Custody of rolls resided in repositories such as the Public Record Office, later the National Archives (United Kingdom), and cathedral or civic archives like York Minster and the City of London Corporation collections. Many rolls survived through copying into registers compiled by antiquarians including William Dugdale and modern editors like Sir Henry Ellis; others were damaged by events such as the Great Fire of London and iconoclastic periods linked to the English Civil War. Paleographers compare hands found in statute rolls with exemplars in collections associated with John Rous or the scribal workshops servicing the Chancery of Ireland.
Prominent examples include the medieval statute entries preserved in the Rotuli Parliamentorum series and the Tudor compilations incorporated into printed series like the Statutes of the Realm. Specific manuscript sets can be traced to chancery series tied to Edward III and the early modern rolls used during the reign of Charles I; other noteworthy holdings emerged from county record offices such as Lancashire Archives and university libraries including Bodleian Library and Cambridge University Library. Estates and municipal archives—for example those of Norwich and Exeter—also retain local statute marginalia reflecting enactments endorsed by local magnates and corporate bodies like the Merchant Adventurers.

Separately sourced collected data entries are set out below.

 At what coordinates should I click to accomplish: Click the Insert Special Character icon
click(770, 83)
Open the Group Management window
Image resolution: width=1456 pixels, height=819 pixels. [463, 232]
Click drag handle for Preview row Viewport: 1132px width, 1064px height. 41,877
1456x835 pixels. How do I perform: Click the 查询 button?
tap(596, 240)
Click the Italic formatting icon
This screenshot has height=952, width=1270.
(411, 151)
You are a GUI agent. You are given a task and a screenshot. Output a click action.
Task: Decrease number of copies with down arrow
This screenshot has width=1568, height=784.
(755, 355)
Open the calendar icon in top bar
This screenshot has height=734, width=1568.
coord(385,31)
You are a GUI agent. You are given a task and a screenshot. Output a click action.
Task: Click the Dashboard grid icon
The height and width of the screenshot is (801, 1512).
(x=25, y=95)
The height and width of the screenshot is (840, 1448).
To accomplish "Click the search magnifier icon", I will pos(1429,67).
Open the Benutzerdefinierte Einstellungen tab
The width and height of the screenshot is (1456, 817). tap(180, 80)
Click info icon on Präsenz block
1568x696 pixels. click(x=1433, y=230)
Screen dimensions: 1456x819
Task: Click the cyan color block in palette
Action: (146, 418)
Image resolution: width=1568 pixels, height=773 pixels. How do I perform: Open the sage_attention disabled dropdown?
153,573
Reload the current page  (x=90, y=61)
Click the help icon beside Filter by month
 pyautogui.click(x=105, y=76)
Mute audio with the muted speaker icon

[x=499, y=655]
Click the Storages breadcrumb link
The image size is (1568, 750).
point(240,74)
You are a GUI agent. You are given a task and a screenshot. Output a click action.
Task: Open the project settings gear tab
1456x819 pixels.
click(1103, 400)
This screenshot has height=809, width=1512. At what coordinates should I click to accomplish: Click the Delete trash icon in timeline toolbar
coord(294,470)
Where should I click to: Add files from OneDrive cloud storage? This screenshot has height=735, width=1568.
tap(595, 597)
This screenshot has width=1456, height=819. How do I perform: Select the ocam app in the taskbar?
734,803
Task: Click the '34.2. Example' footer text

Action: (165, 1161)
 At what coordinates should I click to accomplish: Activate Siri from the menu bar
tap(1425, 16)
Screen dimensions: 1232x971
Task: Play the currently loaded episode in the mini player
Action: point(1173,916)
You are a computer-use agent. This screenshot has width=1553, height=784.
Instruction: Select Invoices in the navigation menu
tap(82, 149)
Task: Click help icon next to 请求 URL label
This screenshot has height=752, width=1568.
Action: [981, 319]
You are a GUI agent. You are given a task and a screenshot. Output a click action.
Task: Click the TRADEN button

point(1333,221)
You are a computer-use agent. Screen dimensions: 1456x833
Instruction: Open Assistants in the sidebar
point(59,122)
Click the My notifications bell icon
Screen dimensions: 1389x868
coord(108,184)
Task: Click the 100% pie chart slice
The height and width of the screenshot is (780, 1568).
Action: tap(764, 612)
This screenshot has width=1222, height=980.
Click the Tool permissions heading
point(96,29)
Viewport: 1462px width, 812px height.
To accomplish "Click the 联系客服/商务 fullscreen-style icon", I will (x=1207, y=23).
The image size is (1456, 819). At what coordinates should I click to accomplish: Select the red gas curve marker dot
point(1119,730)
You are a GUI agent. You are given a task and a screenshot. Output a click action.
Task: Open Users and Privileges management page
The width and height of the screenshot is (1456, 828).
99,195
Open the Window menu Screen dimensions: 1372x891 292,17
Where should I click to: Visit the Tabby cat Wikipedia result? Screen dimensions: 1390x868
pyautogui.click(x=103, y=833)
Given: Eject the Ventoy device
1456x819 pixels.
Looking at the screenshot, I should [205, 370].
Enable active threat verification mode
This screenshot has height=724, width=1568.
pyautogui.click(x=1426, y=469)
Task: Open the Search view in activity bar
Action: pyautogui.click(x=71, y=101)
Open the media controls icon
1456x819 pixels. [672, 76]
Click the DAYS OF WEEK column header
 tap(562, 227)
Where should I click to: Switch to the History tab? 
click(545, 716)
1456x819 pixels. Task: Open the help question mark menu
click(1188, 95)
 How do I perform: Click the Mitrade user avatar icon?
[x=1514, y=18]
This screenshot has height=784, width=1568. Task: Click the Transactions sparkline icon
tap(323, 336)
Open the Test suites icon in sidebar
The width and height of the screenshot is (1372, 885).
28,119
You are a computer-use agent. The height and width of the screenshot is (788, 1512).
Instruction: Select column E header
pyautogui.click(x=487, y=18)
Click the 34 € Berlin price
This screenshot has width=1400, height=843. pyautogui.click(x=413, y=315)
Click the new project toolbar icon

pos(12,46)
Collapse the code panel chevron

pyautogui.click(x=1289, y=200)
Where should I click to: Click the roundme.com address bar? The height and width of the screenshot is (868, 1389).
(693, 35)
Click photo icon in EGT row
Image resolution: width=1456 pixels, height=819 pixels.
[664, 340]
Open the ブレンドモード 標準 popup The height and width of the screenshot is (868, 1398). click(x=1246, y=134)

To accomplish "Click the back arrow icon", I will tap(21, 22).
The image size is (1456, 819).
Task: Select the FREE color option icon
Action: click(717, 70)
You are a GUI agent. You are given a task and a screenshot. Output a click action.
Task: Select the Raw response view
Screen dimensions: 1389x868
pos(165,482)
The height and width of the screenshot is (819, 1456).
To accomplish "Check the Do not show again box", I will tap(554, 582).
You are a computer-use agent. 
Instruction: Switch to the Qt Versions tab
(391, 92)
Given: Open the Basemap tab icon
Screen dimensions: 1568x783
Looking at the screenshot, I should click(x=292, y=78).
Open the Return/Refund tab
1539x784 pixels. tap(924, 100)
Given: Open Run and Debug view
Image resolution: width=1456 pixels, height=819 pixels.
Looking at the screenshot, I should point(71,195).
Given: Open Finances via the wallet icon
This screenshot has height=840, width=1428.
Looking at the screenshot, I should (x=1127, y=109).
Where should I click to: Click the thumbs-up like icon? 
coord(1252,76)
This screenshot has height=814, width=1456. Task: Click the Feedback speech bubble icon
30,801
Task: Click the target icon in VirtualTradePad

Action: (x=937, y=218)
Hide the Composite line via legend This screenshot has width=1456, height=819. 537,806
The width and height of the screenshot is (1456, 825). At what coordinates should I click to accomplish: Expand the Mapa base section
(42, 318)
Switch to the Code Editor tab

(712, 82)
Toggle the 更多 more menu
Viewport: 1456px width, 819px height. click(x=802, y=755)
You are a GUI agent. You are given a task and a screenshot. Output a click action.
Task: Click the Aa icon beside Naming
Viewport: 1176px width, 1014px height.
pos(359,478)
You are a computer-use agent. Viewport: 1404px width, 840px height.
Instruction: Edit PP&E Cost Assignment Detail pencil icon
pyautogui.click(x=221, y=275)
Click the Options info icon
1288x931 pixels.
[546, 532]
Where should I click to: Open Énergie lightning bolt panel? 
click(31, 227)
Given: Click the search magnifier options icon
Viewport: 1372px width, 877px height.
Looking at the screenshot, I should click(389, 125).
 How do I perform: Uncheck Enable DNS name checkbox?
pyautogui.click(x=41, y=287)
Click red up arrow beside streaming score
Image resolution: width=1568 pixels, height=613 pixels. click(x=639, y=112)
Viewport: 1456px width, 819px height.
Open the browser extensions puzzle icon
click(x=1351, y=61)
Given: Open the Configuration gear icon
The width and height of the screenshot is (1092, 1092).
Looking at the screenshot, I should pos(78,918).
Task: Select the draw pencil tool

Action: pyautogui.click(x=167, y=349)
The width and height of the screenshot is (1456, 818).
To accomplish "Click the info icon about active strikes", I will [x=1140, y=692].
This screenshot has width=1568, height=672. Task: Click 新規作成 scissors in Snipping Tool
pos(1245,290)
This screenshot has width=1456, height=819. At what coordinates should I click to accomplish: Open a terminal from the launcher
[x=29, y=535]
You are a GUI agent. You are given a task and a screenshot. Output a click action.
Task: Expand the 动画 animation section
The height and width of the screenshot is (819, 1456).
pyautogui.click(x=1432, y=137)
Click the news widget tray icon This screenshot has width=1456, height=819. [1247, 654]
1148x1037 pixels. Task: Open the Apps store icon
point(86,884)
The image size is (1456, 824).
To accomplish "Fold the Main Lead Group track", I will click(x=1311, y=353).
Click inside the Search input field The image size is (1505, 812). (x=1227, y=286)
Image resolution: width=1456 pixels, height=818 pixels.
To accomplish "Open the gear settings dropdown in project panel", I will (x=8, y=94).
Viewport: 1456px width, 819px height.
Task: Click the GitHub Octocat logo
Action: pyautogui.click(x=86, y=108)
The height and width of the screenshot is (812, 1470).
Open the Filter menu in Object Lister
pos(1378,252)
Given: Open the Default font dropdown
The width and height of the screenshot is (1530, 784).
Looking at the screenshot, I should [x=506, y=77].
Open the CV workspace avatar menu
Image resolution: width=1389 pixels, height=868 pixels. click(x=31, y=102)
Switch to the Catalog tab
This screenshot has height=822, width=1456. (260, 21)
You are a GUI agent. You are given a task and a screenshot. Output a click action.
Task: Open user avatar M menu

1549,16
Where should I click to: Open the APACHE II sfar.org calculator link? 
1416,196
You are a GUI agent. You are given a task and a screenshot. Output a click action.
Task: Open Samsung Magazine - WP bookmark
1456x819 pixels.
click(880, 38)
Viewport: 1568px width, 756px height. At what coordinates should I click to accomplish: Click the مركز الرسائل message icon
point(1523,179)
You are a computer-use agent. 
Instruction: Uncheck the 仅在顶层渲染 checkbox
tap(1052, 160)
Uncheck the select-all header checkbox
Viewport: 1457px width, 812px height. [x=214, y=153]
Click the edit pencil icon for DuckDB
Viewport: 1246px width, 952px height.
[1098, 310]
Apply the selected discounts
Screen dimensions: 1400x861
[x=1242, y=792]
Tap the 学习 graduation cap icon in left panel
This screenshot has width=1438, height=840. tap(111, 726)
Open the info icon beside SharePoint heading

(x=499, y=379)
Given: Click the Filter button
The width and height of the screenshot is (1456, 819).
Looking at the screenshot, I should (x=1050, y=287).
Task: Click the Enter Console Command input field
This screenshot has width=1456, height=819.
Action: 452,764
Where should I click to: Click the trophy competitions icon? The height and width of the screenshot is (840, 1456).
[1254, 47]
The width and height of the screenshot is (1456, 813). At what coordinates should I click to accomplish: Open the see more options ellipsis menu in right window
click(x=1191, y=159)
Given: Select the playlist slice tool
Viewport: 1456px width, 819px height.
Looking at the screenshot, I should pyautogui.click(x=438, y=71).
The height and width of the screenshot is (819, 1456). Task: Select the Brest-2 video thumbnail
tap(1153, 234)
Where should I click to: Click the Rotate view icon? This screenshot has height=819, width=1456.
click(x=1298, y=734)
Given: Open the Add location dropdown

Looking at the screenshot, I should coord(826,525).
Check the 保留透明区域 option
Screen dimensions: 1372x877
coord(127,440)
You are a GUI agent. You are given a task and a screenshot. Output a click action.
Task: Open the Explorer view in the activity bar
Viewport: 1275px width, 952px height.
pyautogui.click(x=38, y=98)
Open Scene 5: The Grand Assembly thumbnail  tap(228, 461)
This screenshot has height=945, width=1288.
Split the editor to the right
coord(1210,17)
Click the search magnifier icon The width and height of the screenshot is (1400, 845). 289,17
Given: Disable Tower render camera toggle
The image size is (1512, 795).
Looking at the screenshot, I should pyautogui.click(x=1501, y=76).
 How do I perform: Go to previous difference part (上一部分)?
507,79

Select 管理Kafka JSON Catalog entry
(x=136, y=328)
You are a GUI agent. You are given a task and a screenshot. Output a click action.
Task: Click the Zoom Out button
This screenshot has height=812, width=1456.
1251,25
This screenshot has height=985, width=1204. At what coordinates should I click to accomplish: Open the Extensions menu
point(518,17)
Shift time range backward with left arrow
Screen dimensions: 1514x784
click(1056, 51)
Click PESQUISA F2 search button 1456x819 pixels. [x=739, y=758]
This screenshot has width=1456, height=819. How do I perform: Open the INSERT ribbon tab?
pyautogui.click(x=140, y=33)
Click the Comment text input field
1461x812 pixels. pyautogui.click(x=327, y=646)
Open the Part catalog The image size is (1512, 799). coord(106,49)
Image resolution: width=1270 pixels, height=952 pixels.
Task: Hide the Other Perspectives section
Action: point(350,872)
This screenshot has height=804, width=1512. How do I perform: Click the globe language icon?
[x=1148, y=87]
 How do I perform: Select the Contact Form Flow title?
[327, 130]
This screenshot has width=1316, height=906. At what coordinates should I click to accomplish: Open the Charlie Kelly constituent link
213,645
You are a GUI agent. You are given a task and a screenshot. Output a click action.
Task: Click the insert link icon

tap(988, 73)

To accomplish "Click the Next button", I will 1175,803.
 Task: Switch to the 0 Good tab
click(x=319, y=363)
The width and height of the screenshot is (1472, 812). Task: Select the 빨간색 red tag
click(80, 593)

Researchers in legal history, constitutional studies, and social history consult statute rolls alongside complementary sources such as Plea Rolls, chancery patents, and chronicles like those of Matthew Paris and Polydore Vergil. Modern historiography links analyses of statute rolls to debates over parliamentary sovereignty, common law development traced by scholars influenced by F.A. Maitland and S.F.C. Milsom, and the impact of statutes on economic regulation studied in relation to episodes like the Great Statute of Labourers. Digital humanities initiatives by institutions such as the Institute of Historical Research and the Royal Historical Society have increased accessibility and fostered comparative work with continental collections like those of Parlement of Paris and the Archives Nationales (France).